In stunning color images using time-lapse microscopy, researchers at the University of Illinois at Chicago have for the first time captured the very earliest stages of HIV infection in living cells.
The researchers filmed individual HIV particles as they traveled to the nucleus of a human cell and began taking over its genetic machinery — the first step in the destruction of the body’s immune system that leads to AIDS.
The movies not only offer tantalizing glimpses of HIV in action, but provide visual proof that HIV enlists the assistance of its host to wreak havoc on the body’s defenses.
The virus can be seen traveling along a part of the host cell’s own skeletal framework of microtubules as it makes its way from the outer membrane to the nucleus. The virus hitches a ride aboard a multi-unit protein called dynein, commonly referred to as a molecular motor.
“Dynein is like a tractor trailer, the microtubules are the highway, and the HIV particles are the cargo,” said David McDonald, assistant professor of microbiology and immunology at UIC.
McDonald and Thomas Hope, associate professor of microbiology and immunology at UIC, are co-authors of the study, which appeared Nov. 11 in the Journal of Cell Biology. Science magazine named the paper an “editor’s choice” in its Nov. 22 issue, and it will be featured in an upcoming issue of Nature Cell Biology.

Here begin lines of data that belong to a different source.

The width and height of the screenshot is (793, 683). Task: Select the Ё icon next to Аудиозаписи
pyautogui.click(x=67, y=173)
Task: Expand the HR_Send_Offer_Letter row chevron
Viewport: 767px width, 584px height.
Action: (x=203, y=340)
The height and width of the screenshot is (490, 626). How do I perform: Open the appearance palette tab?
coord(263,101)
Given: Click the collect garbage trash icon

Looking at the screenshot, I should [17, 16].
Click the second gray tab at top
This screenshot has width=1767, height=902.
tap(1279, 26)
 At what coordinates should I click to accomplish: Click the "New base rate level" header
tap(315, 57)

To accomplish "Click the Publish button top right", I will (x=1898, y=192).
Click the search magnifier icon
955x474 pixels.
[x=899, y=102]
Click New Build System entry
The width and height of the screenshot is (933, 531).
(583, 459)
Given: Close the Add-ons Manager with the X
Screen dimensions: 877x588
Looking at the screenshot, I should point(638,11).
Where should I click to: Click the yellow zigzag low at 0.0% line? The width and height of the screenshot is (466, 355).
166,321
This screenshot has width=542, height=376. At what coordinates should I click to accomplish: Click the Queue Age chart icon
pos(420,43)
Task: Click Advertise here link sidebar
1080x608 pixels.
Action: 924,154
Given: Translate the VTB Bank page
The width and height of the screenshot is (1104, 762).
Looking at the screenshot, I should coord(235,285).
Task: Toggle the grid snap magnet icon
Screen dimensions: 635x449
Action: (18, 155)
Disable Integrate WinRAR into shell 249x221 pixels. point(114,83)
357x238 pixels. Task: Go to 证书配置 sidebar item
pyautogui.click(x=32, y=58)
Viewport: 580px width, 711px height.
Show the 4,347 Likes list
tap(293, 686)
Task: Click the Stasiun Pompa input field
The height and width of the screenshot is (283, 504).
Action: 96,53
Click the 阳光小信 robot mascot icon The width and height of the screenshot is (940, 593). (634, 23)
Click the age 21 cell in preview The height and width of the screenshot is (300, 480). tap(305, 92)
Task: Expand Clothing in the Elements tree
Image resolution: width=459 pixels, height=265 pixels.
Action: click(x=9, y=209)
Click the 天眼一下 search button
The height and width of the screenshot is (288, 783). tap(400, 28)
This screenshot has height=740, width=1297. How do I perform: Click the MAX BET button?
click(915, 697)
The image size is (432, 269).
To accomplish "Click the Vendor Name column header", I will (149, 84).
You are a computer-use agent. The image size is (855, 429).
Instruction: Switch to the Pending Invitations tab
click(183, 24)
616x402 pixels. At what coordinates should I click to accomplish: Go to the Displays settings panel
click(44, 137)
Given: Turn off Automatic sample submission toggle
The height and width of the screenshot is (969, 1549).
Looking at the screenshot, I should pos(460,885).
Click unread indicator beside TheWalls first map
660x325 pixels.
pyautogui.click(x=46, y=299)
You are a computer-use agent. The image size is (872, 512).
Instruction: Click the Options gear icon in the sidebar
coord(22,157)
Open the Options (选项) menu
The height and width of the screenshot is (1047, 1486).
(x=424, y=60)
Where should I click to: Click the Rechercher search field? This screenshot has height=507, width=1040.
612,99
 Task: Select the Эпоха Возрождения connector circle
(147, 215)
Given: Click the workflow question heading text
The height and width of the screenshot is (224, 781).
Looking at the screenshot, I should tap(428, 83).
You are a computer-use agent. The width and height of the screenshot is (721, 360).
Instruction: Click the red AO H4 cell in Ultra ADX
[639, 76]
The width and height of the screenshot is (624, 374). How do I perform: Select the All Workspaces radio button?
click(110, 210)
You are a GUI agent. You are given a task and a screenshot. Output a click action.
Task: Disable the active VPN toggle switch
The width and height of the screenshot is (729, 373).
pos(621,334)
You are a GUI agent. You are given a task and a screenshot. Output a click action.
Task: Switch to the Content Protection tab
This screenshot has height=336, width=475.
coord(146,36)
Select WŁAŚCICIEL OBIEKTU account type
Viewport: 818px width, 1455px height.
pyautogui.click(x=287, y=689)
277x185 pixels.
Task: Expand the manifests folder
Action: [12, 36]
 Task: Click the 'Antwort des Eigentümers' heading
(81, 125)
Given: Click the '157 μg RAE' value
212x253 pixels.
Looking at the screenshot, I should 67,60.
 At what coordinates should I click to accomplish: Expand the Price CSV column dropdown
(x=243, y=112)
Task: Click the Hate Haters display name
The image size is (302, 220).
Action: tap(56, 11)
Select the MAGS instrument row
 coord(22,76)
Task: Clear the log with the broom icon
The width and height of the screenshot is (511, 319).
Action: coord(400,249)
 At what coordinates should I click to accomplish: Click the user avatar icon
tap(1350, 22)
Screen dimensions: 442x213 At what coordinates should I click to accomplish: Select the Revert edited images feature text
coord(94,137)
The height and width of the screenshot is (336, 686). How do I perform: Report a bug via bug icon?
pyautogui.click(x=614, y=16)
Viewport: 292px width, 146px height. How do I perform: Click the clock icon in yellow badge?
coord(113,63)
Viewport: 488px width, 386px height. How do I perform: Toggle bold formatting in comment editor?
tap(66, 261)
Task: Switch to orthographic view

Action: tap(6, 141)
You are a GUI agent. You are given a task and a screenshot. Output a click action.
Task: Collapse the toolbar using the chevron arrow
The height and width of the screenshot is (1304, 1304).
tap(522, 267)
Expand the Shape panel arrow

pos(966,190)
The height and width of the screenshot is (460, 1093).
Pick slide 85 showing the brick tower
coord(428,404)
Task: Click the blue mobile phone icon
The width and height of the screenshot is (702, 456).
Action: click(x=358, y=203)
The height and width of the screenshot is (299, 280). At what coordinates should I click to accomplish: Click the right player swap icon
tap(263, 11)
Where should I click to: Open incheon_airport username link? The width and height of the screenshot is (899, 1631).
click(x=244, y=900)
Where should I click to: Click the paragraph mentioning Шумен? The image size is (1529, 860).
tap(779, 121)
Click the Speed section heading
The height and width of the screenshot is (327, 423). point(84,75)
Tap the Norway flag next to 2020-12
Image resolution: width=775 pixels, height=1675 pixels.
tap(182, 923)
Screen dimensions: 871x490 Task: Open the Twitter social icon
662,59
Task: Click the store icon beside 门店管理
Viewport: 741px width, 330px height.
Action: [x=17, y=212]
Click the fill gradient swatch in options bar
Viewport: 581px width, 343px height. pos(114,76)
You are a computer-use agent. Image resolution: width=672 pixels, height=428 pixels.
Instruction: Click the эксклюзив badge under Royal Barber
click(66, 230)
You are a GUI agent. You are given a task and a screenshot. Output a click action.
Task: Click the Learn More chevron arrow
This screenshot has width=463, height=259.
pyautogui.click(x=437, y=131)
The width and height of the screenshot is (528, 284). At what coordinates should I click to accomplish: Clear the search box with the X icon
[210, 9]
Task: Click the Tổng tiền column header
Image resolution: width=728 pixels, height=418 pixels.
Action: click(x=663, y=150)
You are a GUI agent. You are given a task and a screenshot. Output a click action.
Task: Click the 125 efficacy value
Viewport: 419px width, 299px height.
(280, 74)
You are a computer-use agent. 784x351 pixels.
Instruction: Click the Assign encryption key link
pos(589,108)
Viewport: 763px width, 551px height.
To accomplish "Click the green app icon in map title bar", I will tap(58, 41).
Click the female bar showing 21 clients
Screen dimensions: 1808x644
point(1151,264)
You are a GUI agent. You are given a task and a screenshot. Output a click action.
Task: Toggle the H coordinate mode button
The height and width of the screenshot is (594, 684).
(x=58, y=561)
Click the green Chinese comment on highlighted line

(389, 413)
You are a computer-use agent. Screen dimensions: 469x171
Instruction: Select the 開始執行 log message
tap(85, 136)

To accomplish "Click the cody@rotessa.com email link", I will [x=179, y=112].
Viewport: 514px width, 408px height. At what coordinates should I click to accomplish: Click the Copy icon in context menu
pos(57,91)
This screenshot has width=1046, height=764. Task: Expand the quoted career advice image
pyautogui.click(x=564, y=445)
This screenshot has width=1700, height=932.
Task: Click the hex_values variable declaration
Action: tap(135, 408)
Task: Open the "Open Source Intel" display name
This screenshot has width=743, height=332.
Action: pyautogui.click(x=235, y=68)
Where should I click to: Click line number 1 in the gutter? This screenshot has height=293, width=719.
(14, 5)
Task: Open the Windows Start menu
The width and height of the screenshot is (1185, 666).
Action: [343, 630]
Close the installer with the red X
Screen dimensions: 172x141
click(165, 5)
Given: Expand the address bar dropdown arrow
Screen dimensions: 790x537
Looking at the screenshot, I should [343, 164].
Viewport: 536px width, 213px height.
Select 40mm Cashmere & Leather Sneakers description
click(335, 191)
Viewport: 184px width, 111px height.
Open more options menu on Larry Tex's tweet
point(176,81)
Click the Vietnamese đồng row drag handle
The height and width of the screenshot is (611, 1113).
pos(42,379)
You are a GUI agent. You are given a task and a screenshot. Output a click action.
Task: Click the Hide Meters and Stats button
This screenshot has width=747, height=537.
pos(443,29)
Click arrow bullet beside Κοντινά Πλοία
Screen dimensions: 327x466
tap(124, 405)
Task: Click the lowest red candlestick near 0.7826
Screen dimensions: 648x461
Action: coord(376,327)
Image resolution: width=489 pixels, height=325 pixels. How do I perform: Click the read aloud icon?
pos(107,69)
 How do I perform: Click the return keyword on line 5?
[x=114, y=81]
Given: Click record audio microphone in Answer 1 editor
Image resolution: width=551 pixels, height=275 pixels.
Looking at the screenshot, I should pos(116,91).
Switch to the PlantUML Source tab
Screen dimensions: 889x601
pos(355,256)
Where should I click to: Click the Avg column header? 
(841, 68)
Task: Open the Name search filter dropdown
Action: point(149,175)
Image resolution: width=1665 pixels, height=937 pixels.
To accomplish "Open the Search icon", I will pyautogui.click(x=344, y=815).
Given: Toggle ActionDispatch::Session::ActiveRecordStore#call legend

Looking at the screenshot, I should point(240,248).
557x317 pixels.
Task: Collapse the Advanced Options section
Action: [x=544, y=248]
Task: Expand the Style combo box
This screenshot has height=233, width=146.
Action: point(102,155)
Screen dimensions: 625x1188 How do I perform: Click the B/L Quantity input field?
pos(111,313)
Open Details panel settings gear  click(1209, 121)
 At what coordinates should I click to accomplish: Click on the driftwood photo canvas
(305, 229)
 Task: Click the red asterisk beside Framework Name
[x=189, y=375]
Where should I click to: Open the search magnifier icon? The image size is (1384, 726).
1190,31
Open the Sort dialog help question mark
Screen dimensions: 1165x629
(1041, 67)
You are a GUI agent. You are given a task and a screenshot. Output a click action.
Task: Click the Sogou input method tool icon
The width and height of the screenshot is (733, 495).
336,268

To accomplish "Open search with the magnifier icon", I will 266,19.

An editorial accompanying the paper said, “With the powerful approaches developed by McDonald et al. and the incredible progress in imaging single fluorescent molecules in living cells, … important and fascinating questions of HIV cell biology can now be addressed.”
Until recently, little was known about how HIV enters a cell. The virus is made of an outer shell, or envelope, and a core, referred to as a particle, which is composed of proteins and genetic material. When the virus attacks an immune cell, it fuses with the cell’s membrane and releases its particle core inside.
But what those particles do once they are inside — in particular, how they arrive at the nucleus to hijack the cell’s genetic machinery and begin reproducing their own DNA — had remained a mystery.
The tiny particles, only about 12 millionths of a centimeter in diameter, have to cross a distance that is up to 500 times their size to reach the nucleus. Moreover, the way is blocked by all kinds of cellular structures, from energy-generating mitochondria to packets of proteins. How do the particles get through this obstacle course?
The researchers were able to visualize individual HIV particles by attaching green fluorescent protein to one of their components. Derived from jellyfish, the protein has only recently been discovered as a means of tagging individual molecules inside a living cell. When blue light shines on the protein, it gives off a green glow.
The researchers also made the microtubules of the host cells glow a deep red by incorporating another fluorescent protein into their building blocks.
Pictures of living cells infected with HIV were taken under a microscope at intervals as short as 15 seconds, creating a movie of the viruses’ activities as they traversed the microtubular highway toward their destination in the nucleus.
“They don’t make a beeline for the nucleus,” McDonald said. “Their progress is somewhat halting. They appear to jump from one microtubule to another, moving in a jagged path, even sometimes moving backward. But they eventually reach their destination.”
The journey to the nucleus takes about two to four hours, he said.
At the periphery of the nuclei, the scientists saw the viruses form complexes with genetic material of the host cells — appropriating the tools that HIV needs to reproduce.
Dynein’s role was confirmed by injecting an off-the-shelf antibody into the cells that prevents the molecular motors from working. When the motors stop, the viral particles are found scattered throughout the host cells, not congregated around the cells’ nuclei.
The paper represents four years of research, begun when Hope was a researcher at the Salk Institute for Biological Sciences in La Jolla, Calif.
“This work is confirmation of the dynamic new methods we are using to study HIV,” Hope said. “We hope this basic research will one day lead to new targets for drug therapy in the longstanding battle against AIDS.”
Hope said he plans to extend the technique developed in this HIV research to study Ebola, one of the deadliest viruses known and one that could be used in a bioterrorist attack. Little is understood about Ebola’s basic biology, including how it enters cells.